The rate of serious delinquencies, consumers who are 90 days or more behind on their auto loan payments, has been slowly trending upward since as early as 2012, according to the New York Federal Reserve. Auto loan delinquency rates rose slightly to 2.36% in the fourth quarter from 2.34% during the previous quarter, the NY Fed said. Auto loan balances stood at $1.33 trillion at the end of last year.
While auto lending delinquencies are a worry as unemployment rates skyrocket, Moody's Investor Services said Wednesday the finance arms of GM and Ford are among those that have "adequate liquidity to ride out coronavirus market disruption."
That doesn't mean they won't need to raise more capital by issuing more debt. The captive business model generates liquidity as assets decline, but companies still need to issue debt to support sales.
GM and Ford executives touted the strength of their auto lending arms while announcing first quarter earnings.
Ford Chief Operating Officer Jim Farley said Ford Credit " has been indispensable" during the pandemic, while GM's Suryadevara said GM Financial is "inherently cash generative during a downturn."

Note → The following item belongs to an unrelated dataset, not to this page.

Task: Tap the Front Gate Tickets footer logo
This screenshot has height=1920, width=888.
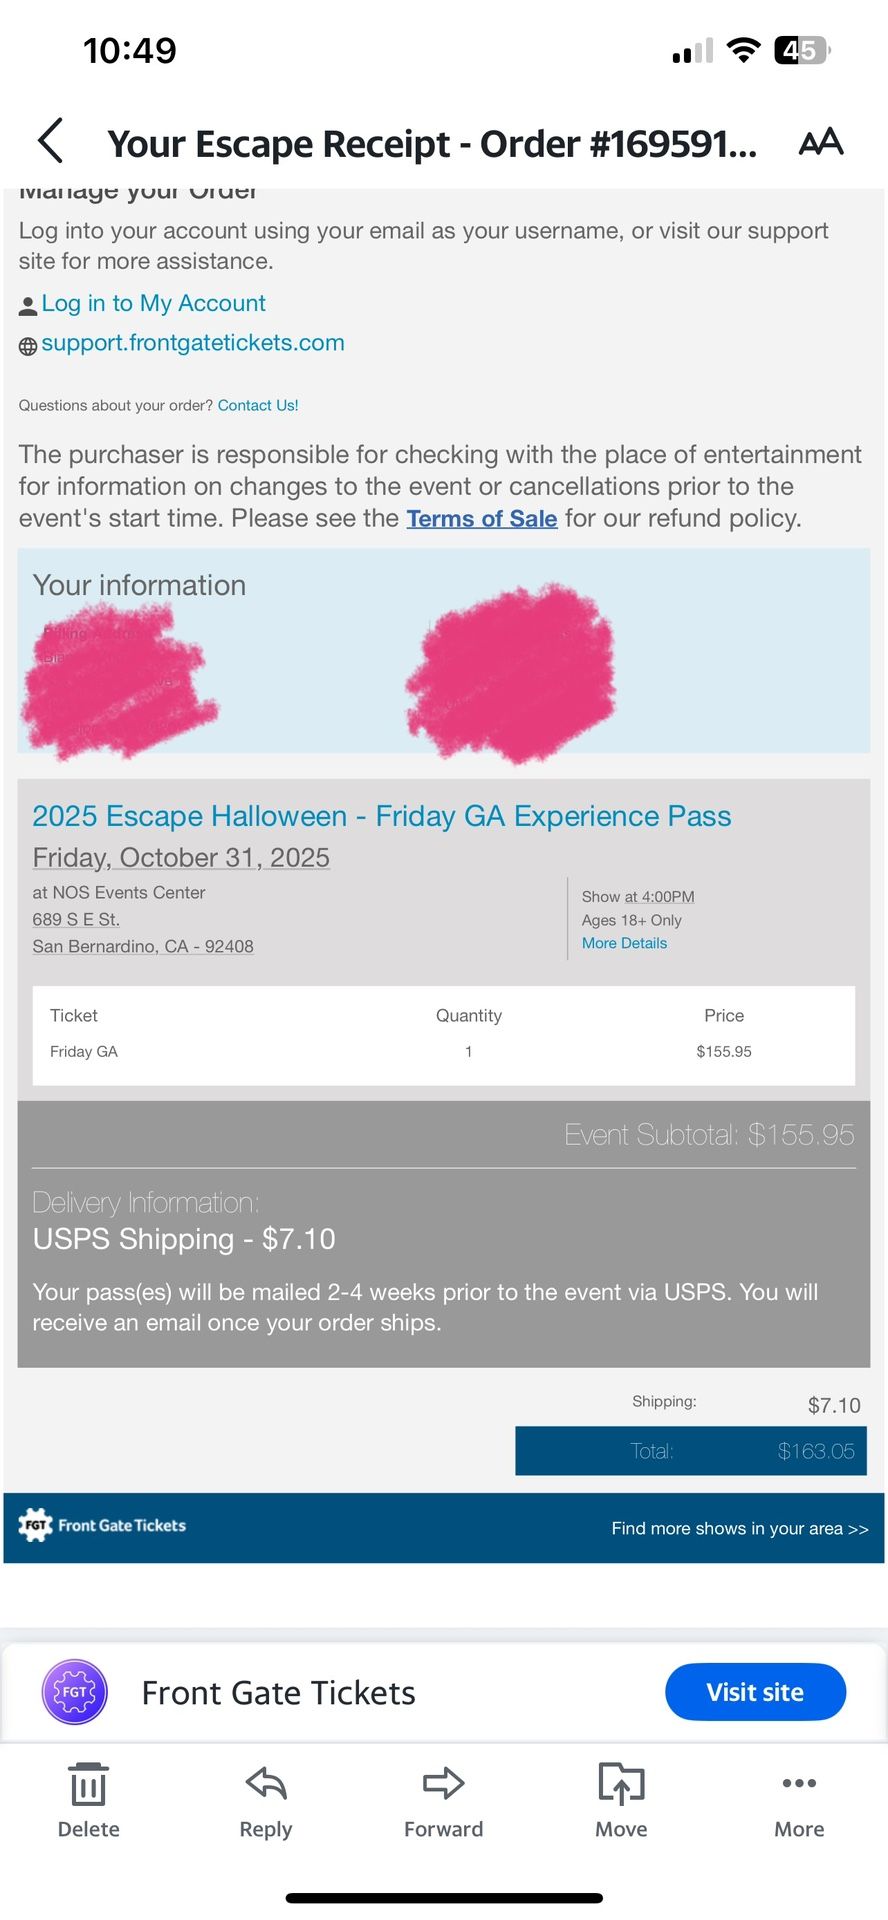Action: (103, 1526)
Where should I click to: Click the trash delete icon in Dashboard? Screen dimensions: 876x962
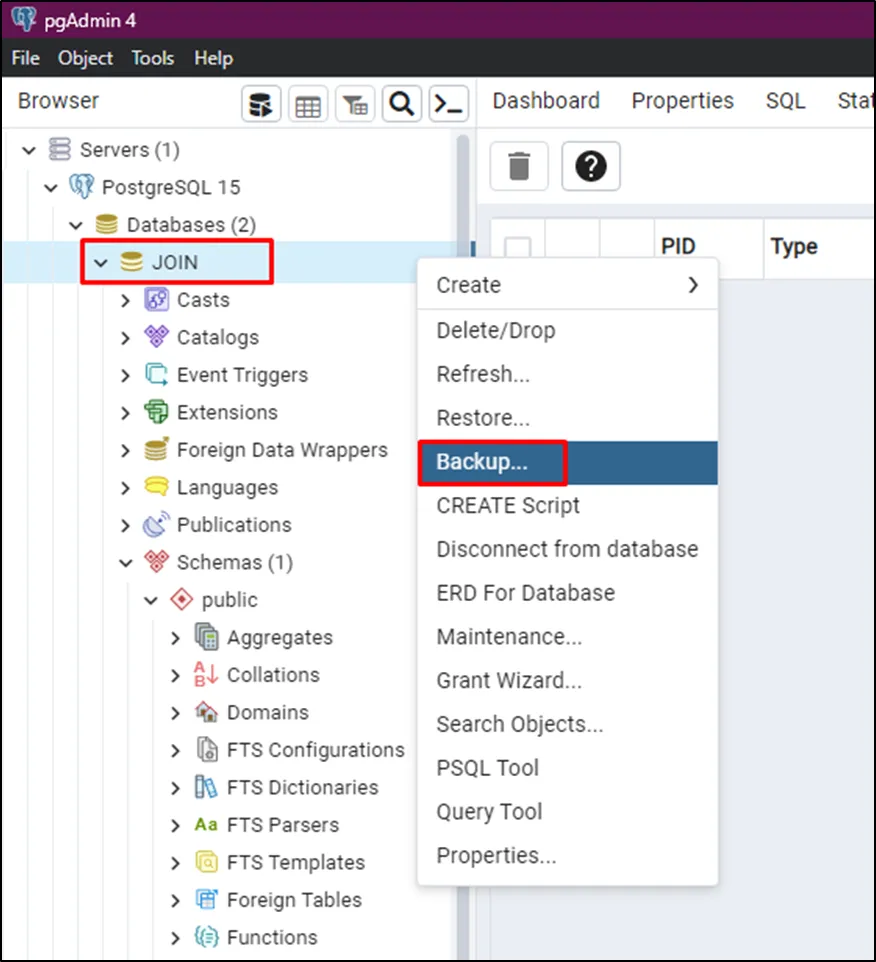click(x=519, y=166)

GM received a $400 million dividend from GM Financial in the first quarter, while Ford Credit distributed $275 million to its parent company.

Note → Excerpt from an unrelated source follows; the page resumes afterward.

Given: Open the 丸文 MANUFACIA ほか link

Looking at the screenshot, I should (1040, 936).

Both companies are being monitored for downgrades by S&P and Moody's Investment Services. The investment rating companies also have Fiat Chrysler under review, although it could move up depending on its expected merger with French automaker PSA Group.
Fitch downgraded Ford and GM as well as their financial arms Thursday. GM fell one notch to BBB- from BBB; Ford was lowered to 'BB+' from 'BBB-'. Both downgrades were based on expectations that their credit profiles will remain weak for a prolonged period due to the coronavirus pandemic.
Moody's downgraded Ford from investment-grade to junk status in September, followed by S&P Global Ratings in March, which lowered its credit rating to BB+, one notch below investment grade. GM remains just above junk at Baa3 with Moody's.
Entering this year, Ford's debt, excluding its lending arm, was at $15.3 billion, up $1.2 billion from the previous year. That compares with GM at nearly $14.4 billion in 2019, up $423 million from the prior year.
The financing arms typically carry heavy debt, much like a bank. Ford Credit was at about $140 billion to end last year. GM Financial was at $96.5 billion.
S&P said Ford was "borderline for the investment-grade rating before the Covid-19 outbreak," citing its debt load and lack of competitive position as reasons for the downgrade.
Ford is in the midst of a multiyear $11 billion restructuring plan that kicked off in 2018 and includes spending $7 billion in cash. Ford's Stone said the plan remains "on track," although the coronavirus has all automakers reworking their plans unlike any other crisis.
"I never had a business plan that was called pandemic," Ford CEO and President Jim Hackett told investors on April 28. "I mean that in all sincerity, because we just never imagined the economy turning off. And the other two crises that I was in, we had deep troughs of issues, but this was unique."